> EXERCICES À FAIRE:
a – D'après le texte sur Spyker, en quelle année l'orthographe néerlandaise Spijker a-t-elle été abandonnée ?
b – Recopiez le passage du texte sur Spyker qui commence par « Elle ne semblait » et va jusqu'à « tout aussi monumental. ».

> TEXTE FOURNI:
Elle ne semblait peut-être pas aussi sérieuse, mais la renaissance de Spyker était tout aussi audacieuse que celle de Bugatti. Certes, le constructeur néerlandais est resté en sommeil plus longtemps, mais il restait l’incarnation la plus prestigieuse de l’histoire automobile de son pays. Et n’oubliez pas que Bugatti a, à l’origine, été relancé après-guerre avec la mal aimée Type 101 assemblée à 8 exemplaires, bien avant l’époque de Romano Artioli. Ou que, si elles sont vénérées aujourd’hui, le résultat commercial de l’EB110 raconte une histoire bien différente. Les Hollandais ont eu à faire face à un challenge tout aussi monumental.
Les origines de Spyker
Un peu d’histoire : à l’origine, Spyker – l’orthographe néerlandaise, Spijker, a été abandonnée en 1903 – était aux Pays-Bas ce que Bentley était à l’Angleterre, l’évolution d’une carrosserie de voiture hippomobile créée par les frères forgerons Hendrik-Jan et Jacobus Spijker – l’un des carrosses Spijker est toujours utilisé par la famille royale hollandaise. Après avoir embrassé la fabrication d’automobiles, le constructeur s’est avéré être un grand pionnier, s’adonnant à l’aérodynamique, aux 6 cylindres en ligne et à la transmission intégrale. Dans une histoire qui ressemble à celle de Benz à cette époque, la 60HP de 1903 à moteur avant à 6 cylindres inaugurait toute une série de premières – des freins aux quatre roues et quatre roues motrices – alors que la 18HP a brillé lors du Pékin-Paris 1907. Le tournant est arrivé bien trop tôt, lorsque Hendrik-Jan est mort dans le naufrage du SS Berlin qui reliait Harwich à Hoek van Holland, en compagnie de 127 autres passagers, ce qui poussa Jacobus à quitter l’entreprise.

(Données de pointage sur captures d'écran et documents)
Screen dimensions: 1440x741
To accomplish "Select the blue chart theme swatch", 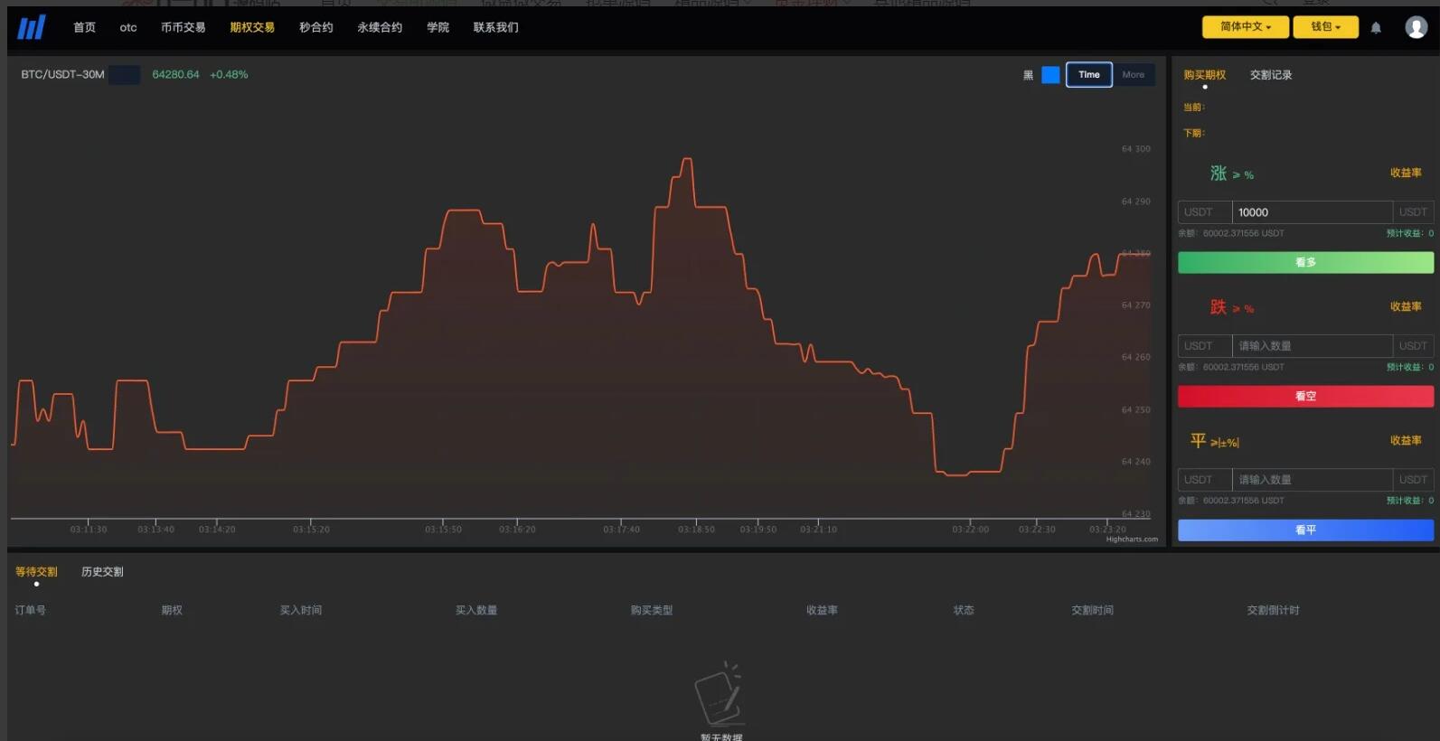I will (1050, 75).
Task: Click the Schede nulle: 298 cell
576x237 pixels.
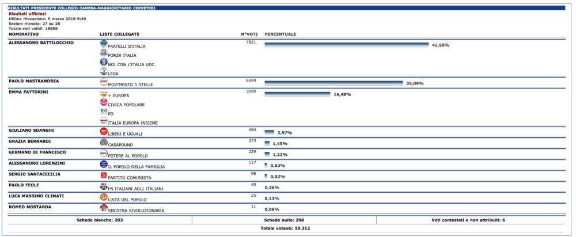Action: click(x=283, y=220)
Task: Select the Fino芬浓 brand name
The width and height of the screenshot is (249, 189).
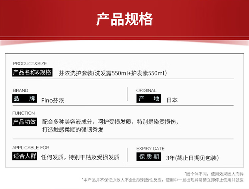Action: point(53,100)
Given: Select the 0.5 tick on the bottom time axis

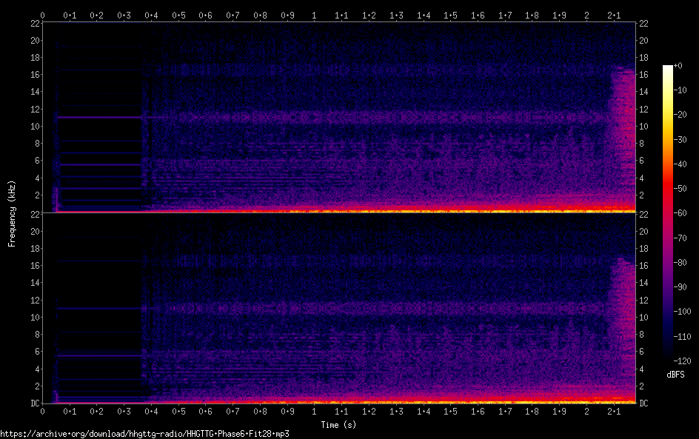Looking at the screenshot, I should tap(178, 412).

> RÉPONSES DONNÉES:
a – En 1903.

b –
Elle ne semblait peut-être pas aussi sérieuse, mais la renaissance de Spyker était tout aussi audacieuse que celle de Bugatti. Certes, le constructeur néerlandais est resté en sommeil plus longtemps, mais il restait l’incarnation la plus prestigieuse de l’histoire automobile de son pays. Et n’oubliez pas que Bugatti a, à l’origine, été relancé après-guerre avec la mal aimée Type 101 assemblée à 8 exemplaires, bien avant l’époque de Romano Artioli. Ou que, si elles sont vénérées aujourd’hui, le résultat commercial de l’EB110 raconte une histoire bien différente. Les Hollandais ont eu à faire face à un challenge tout aussi monumental.